### WHAT THE TASK ASKS
Since only the text is wanted, print every entry below exactly and omit the images.

Saved entries
<<<<
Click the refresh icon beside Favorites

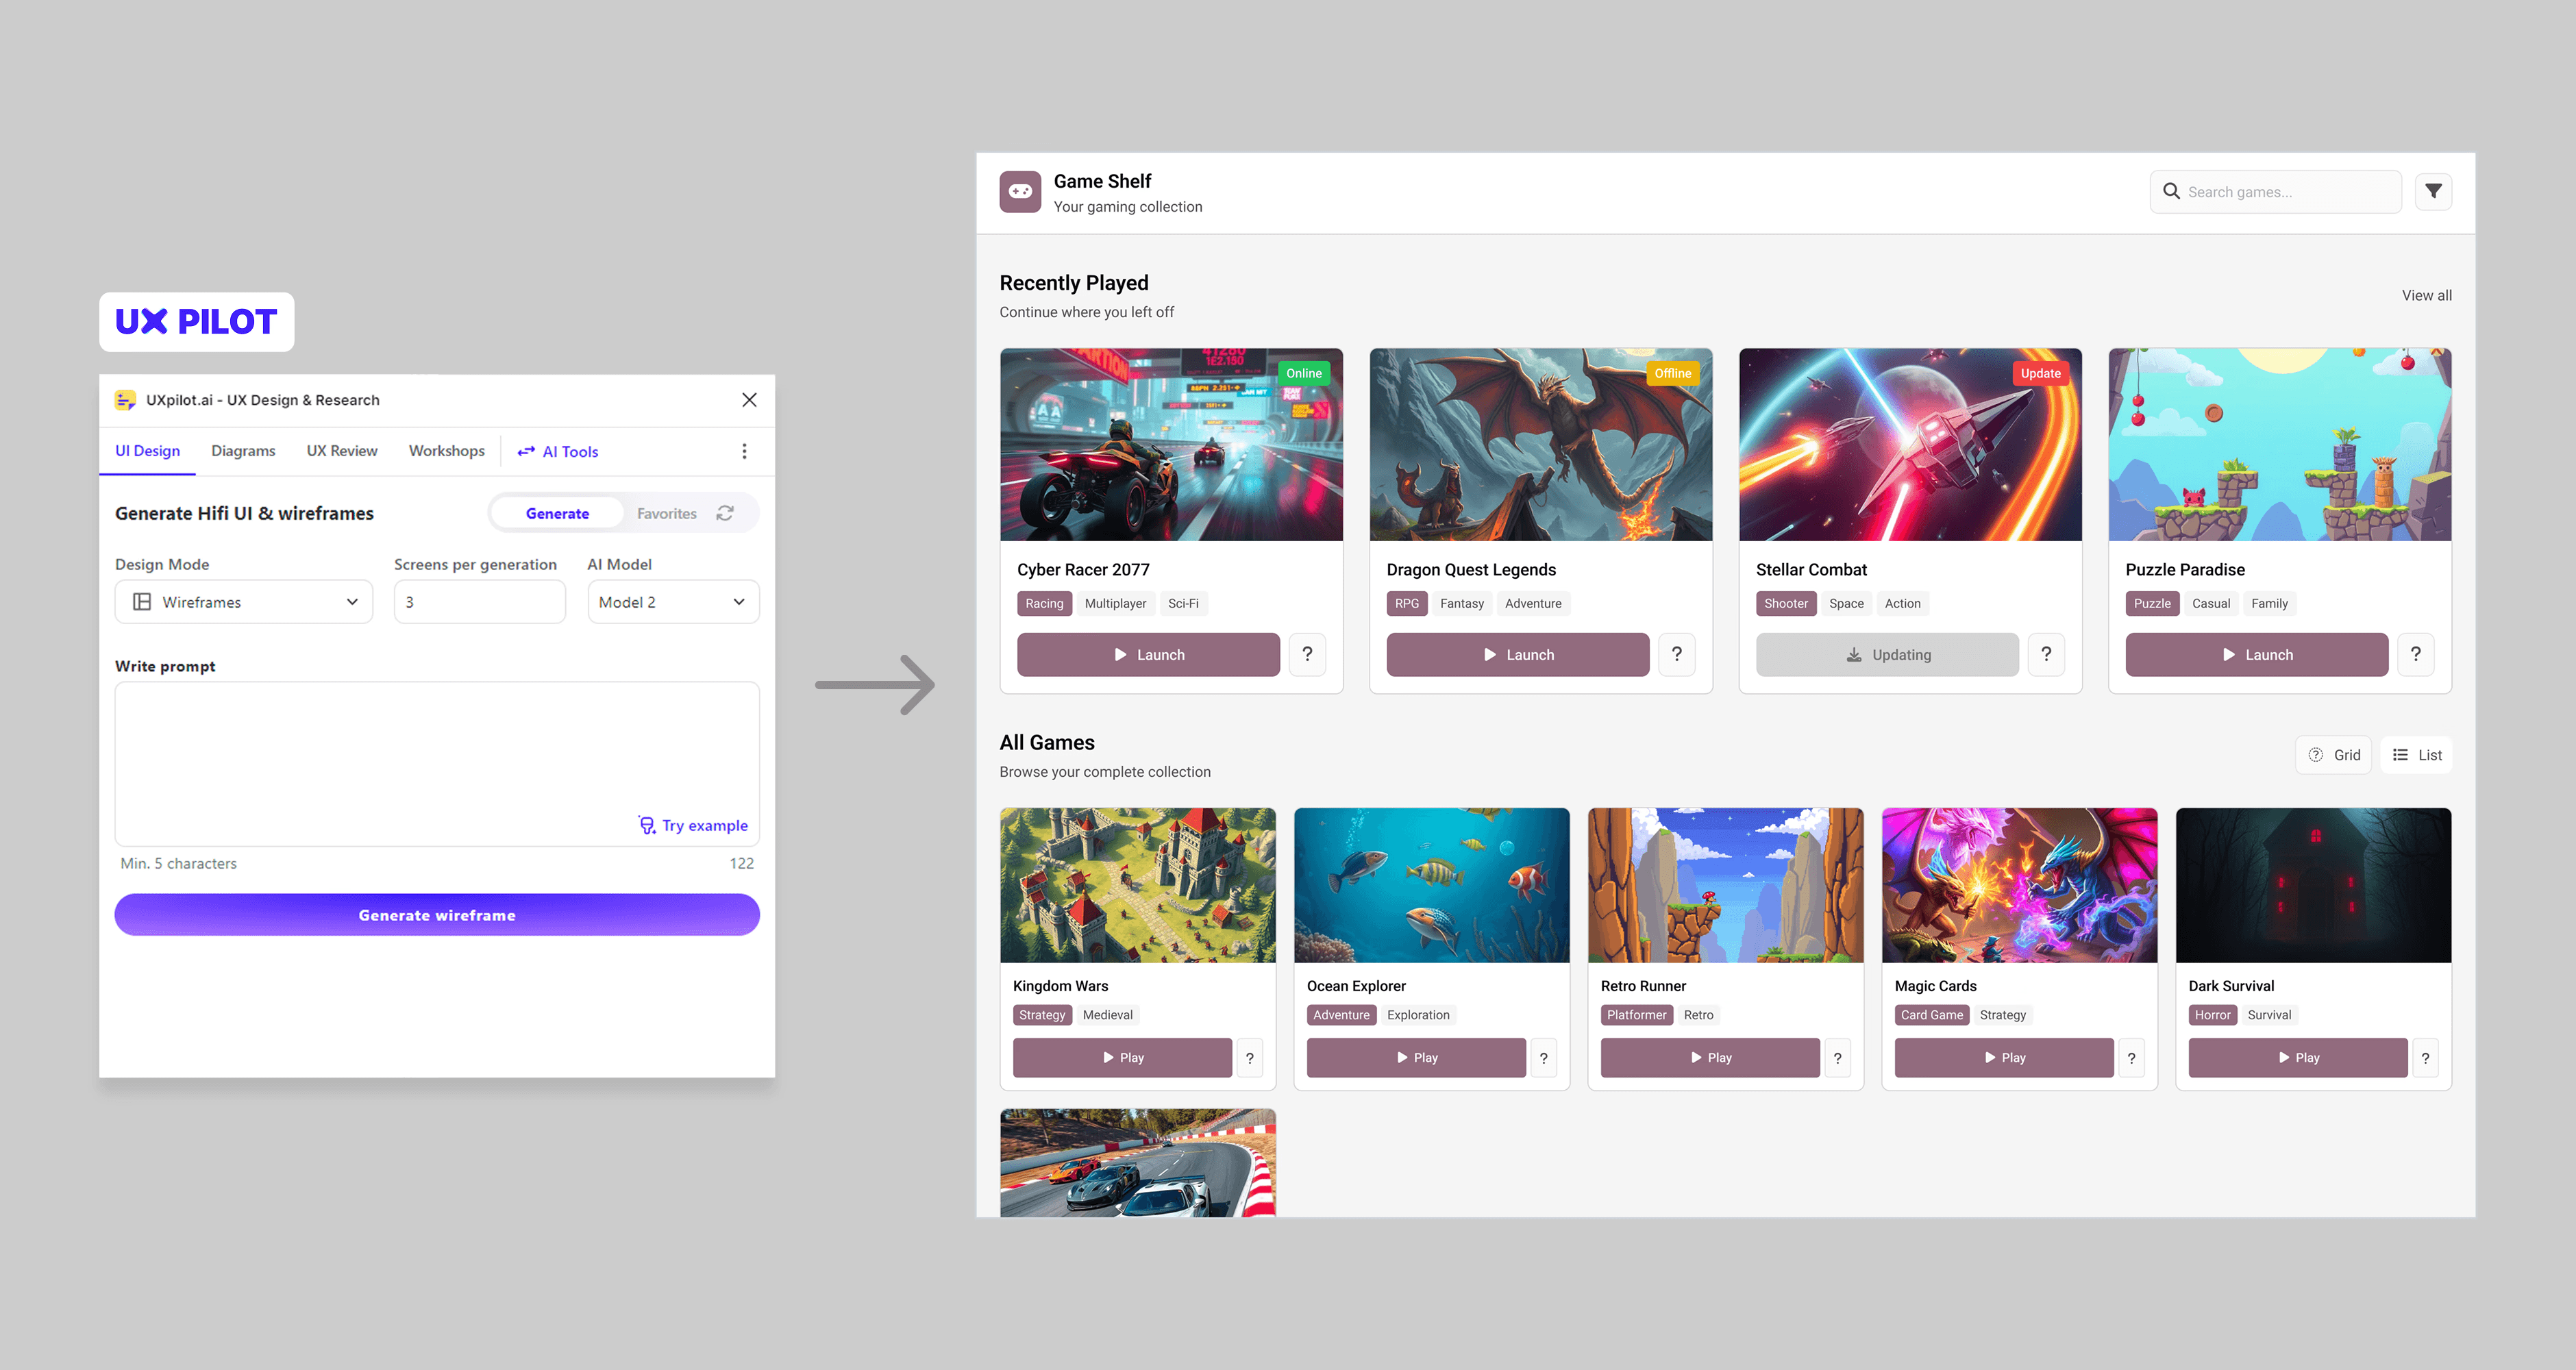pos(725,513)
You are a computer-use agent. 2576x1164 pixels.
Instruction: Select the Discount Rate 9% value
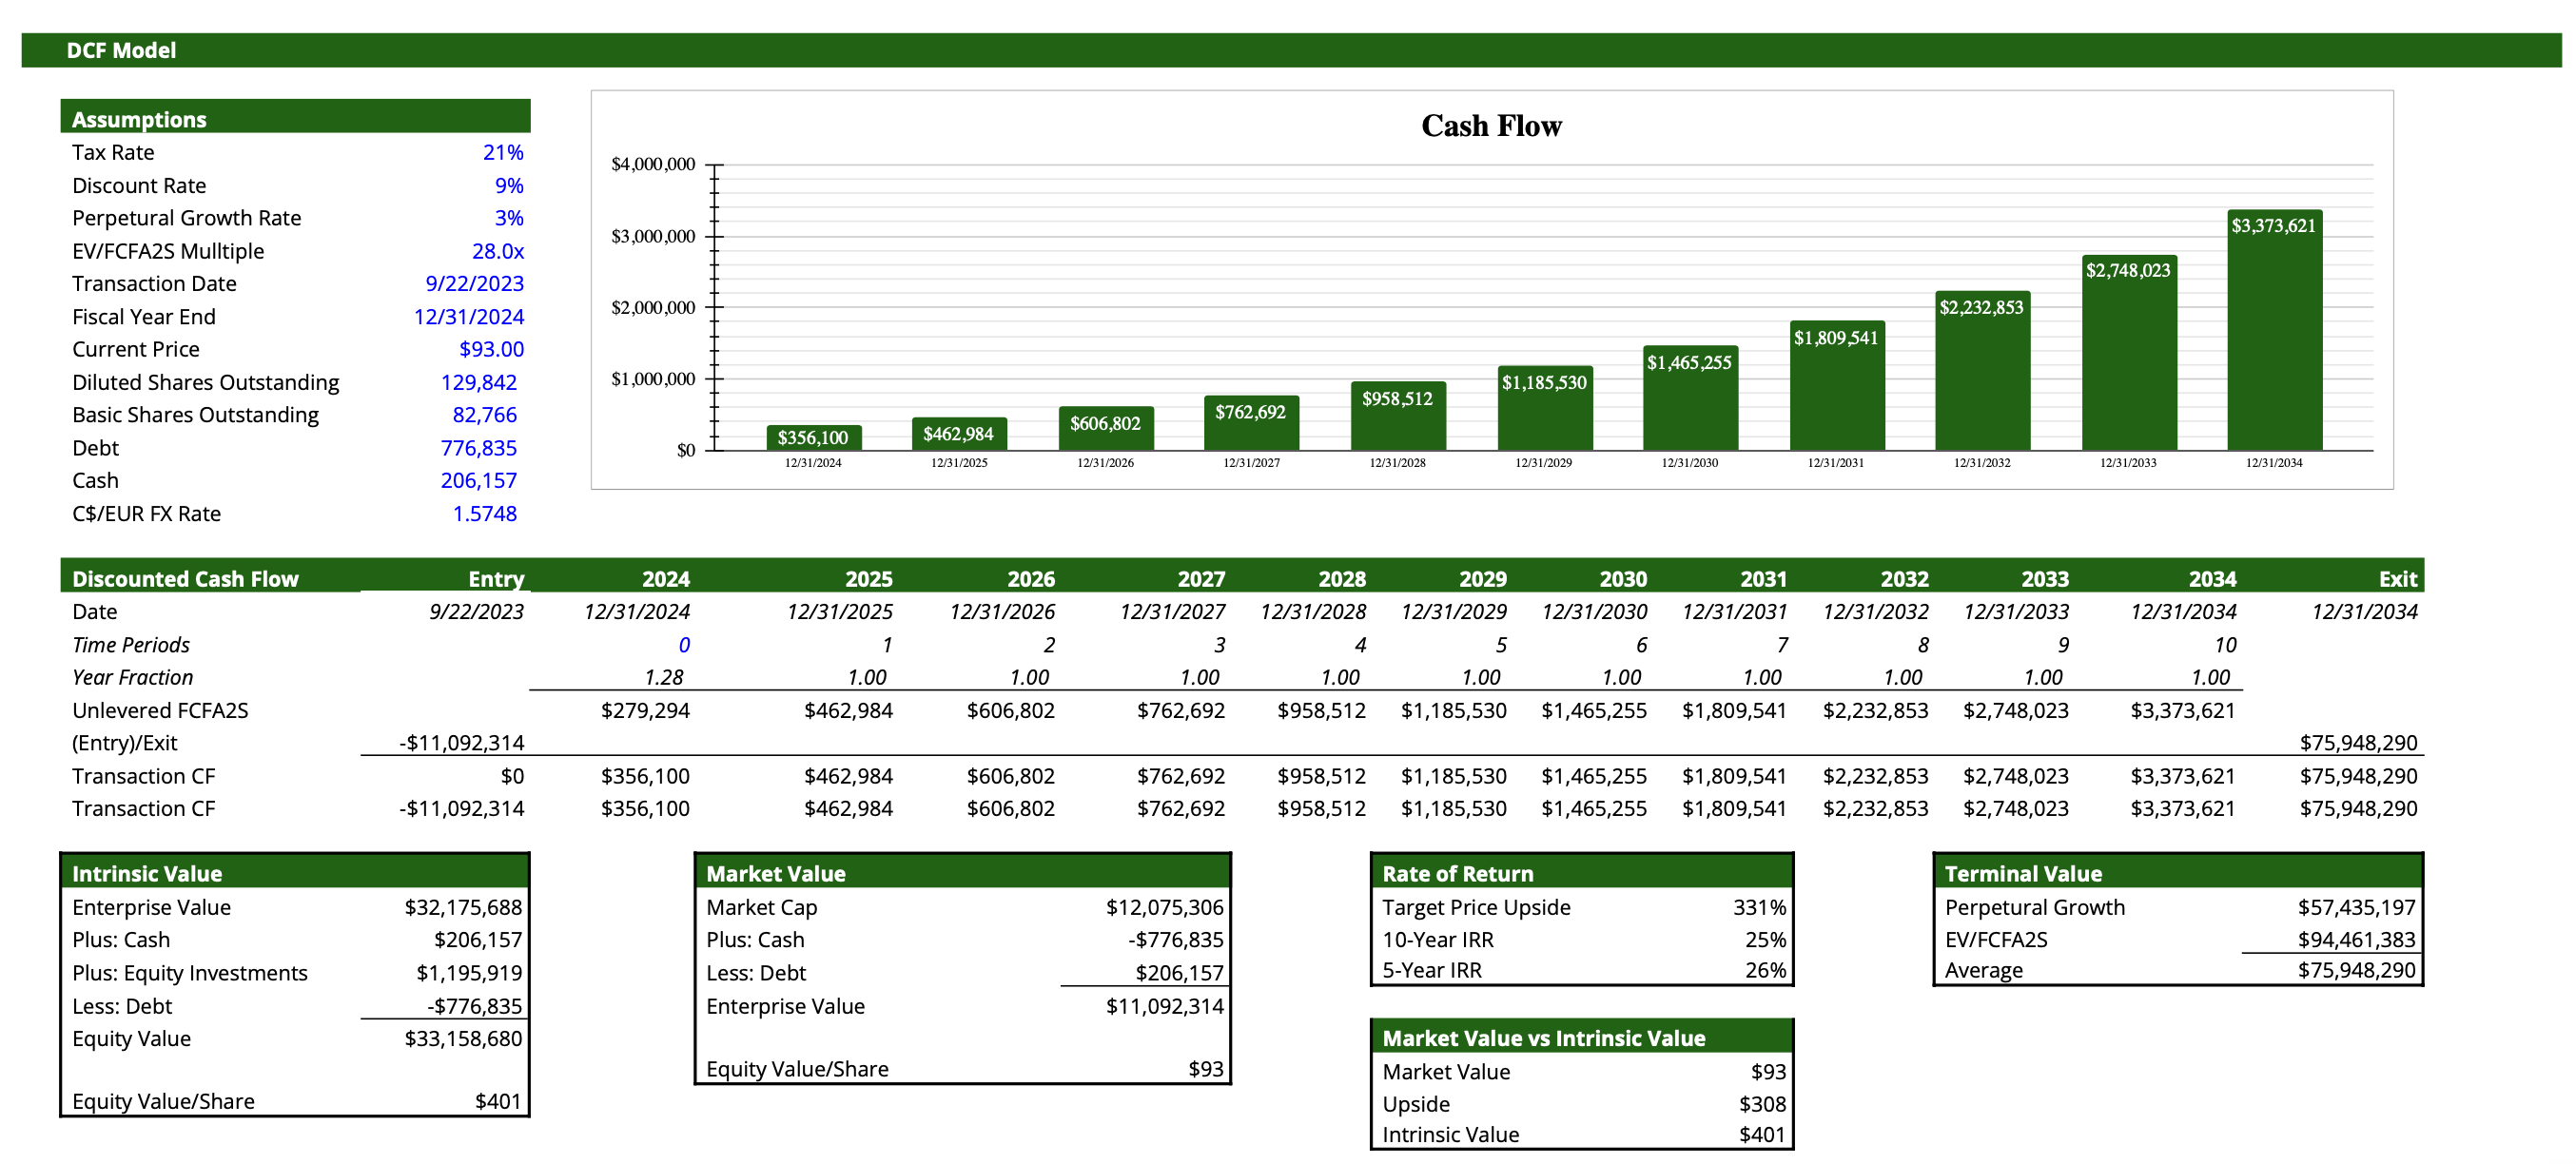[x=508, y=185]
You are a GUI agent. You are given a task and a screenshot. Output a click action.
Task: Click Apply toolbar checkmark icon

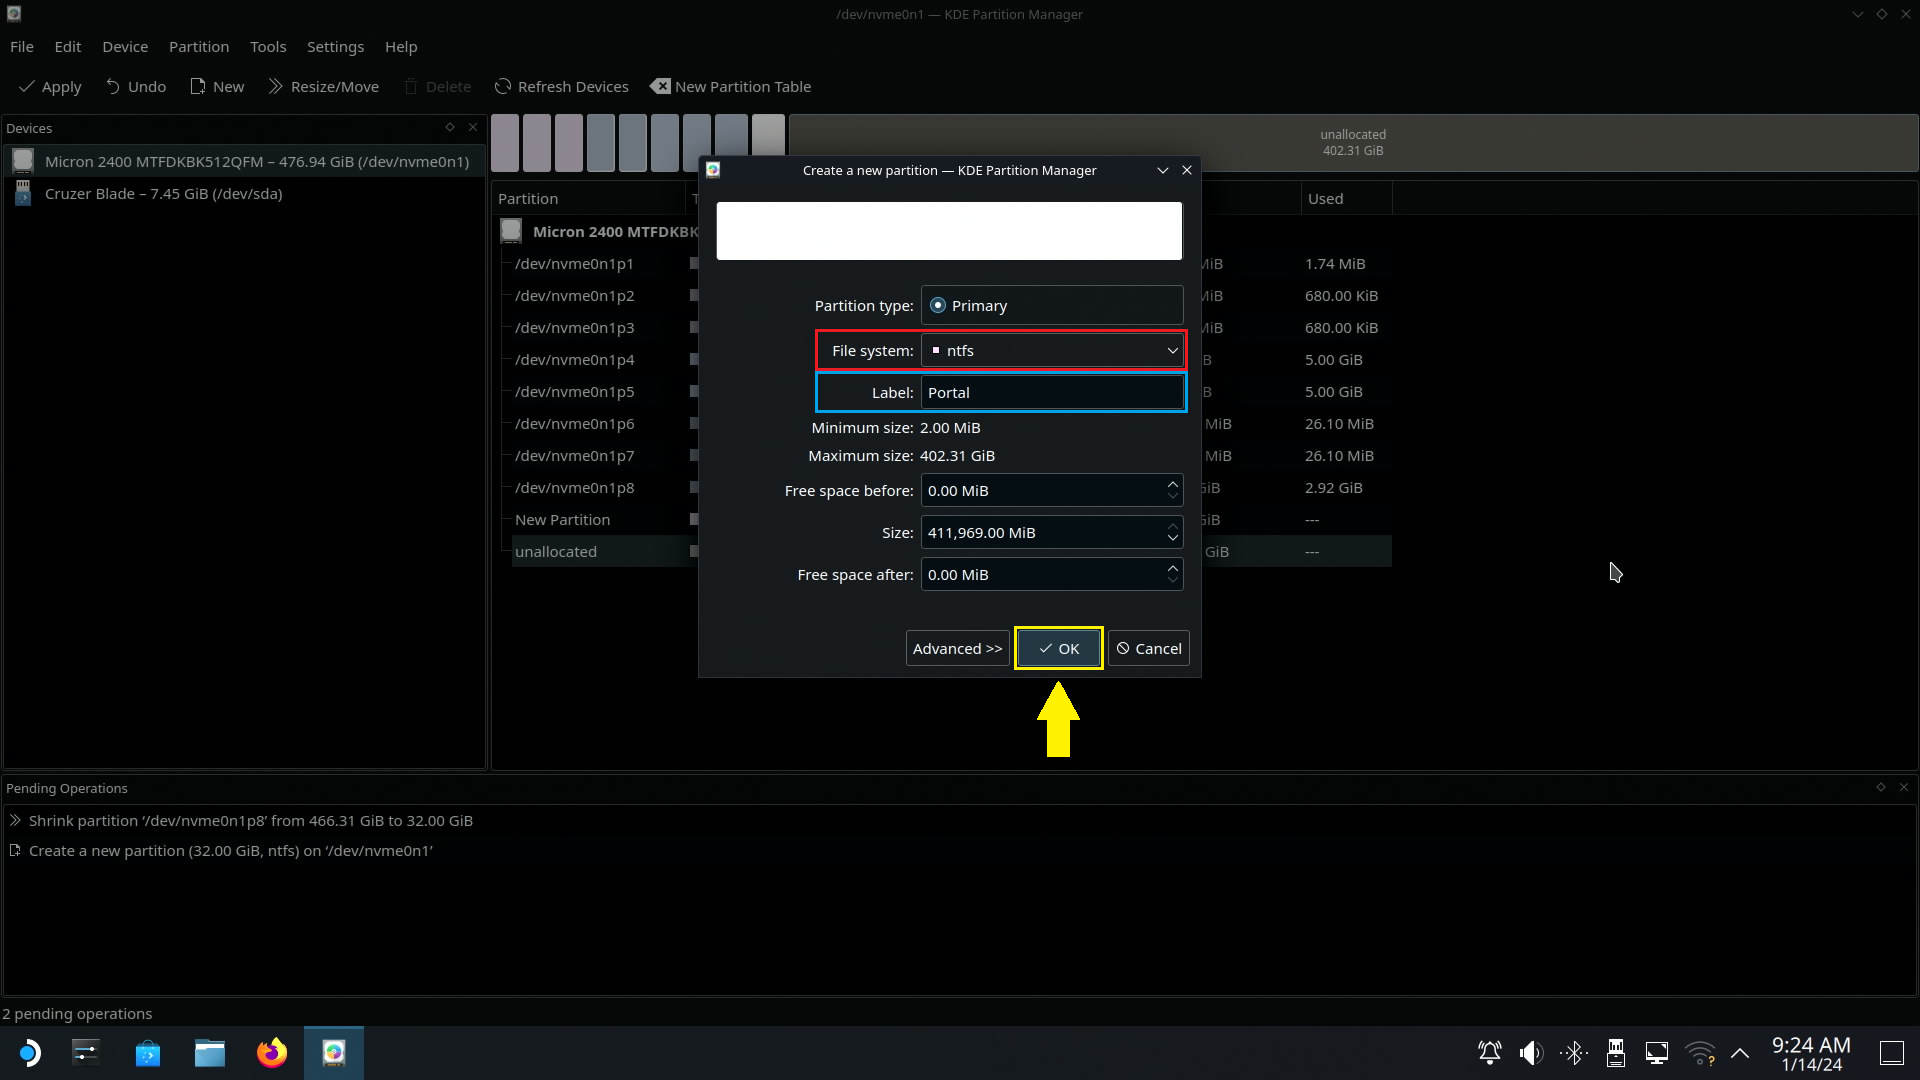[x=27, y=87]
>>>>
### SOLVED EXERCISE
Click the refresh icon beside Favorites

pos(725,513)
You are a computer-use agent. 2576x1164 pixels.
Instruction: Select the Discount Rate 9% value
[x=508, y=185]
You are a GUI agent. You are given a task and a screenshot. Output a click action.
Task: Click Apply toolbar checkmark icon

[x=27, y=87]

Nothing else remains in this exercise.